[DATA SHOWN]
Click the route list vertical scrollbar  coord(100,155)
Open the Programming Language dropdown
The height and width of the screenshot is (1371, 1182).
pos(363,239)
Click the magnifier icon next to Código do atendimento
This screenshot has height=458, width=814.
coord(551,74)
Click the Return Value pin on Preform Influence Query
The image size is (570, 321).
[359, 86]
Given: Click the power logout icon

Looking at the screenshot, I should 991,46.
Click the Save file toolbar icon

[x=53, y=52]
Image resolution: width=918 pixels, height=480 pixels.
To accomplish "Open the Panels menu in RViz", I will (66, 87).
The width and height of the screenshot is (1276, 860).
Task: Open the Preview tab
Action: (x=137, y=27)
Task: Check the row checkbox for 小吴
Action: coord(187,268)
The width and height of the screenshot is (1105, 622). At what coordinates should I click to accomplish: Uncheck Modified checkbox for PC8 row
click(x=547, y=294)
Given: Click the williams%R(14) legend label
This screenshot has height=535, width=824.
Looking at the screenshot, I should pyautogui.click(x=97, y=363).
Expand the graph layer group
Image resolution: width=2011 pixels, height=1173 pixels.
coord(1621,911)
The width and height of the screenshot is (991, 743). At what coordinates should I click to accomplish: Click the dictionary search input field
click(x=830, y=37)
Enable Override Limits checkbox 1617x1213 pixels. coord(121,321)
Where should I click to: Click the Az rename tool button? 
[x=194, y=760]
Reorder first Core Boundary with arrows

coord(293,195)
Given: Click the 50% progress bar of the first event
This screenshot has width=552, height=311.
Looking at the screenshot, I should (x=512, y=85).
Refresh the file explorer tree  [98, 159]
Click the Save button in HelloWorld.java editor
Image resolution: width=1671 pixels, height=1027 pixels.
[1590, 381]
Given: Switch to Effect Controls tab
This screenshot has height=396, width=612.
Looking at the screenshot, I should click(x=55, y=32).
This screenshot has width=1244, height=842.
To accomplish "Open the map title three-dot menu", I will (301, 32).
[/DATA SHOWN]
EXERCISE: Full transcription, please: every entry, exactly as written.

OUTPUT BELOW:
Click the route list vertical scrollbar  coord(100,155)
Open the Programming Language dropdown
The height and width of the screenshot is (1371, 1182).
pos(363,239)
Click the magnifier icon next to Código do atendimento
This screenshot has height=458, width=814.
coord(551,74)
Click the Return Value pin on Preform Influence Query
The image size is (570, 321).
[359, 86]
Given: Click the power logout icon

Looking at the screenshot, I should 991,46.
Click the Save file toolbar icon

[x=53, y=52]
Image resolution: width=918 pixels, height=480 pixels.
To accomplish "Open the Panels menu in RViz", I will (66, 87).
The width and height of the screenshot is (1276, 860).
Task: Open the Preview tab
Action: (x=137, y=27)
Task: Check the row checkbox for 小吴
Action: coord(187,268)
The width and height of the screenshot is (1105, 622). At what coordinates should I click to accomplish: Uncheck Modified checkbox for PC8 row
click(x=547, y=294)
Given: Click the williams%R(14) legend label
This screenshot has height=535, width=824.
Looking at the screenshot, I should pyautogui.click(x=97, y=363).
Expand the graph layer group
Image resolution: width=2011 pixels, height=1173 pixels.
coord(1621,911)
The width and height of the screenshot is (991, 743). At what coordinates should I click to accomplish: Click the dictionary search input field
click(x=830, y=37)
Enable Override Limits checkbox 1617x1213 pixels. coord(121,321)
Where should I click to: Click the Az rename tool button? 
[x=194, y=760]
Reorder first Core Boundary with arrows

coord(293,195)
Given: Click the 50% progress bar of the first event
This screenshot has width=552, height=311.
Looking at the screenshot, I should (x=512, y=85).
Refresh the file explorer tree  [98, 159]
Click the Save button in HelloWorld.java editor
Image resolution: width=1671 pixels, height=1027 pixels.
[1590, 381]
Given: Switch to Effect Controls tab
This screenshot has height=396, width=612.
Looking at the screenshot, I should click(x=55, y=32).
This screenshot has width=1244, height=842.
To accomplish "Open the map title three-dot menu", I will (301, 32).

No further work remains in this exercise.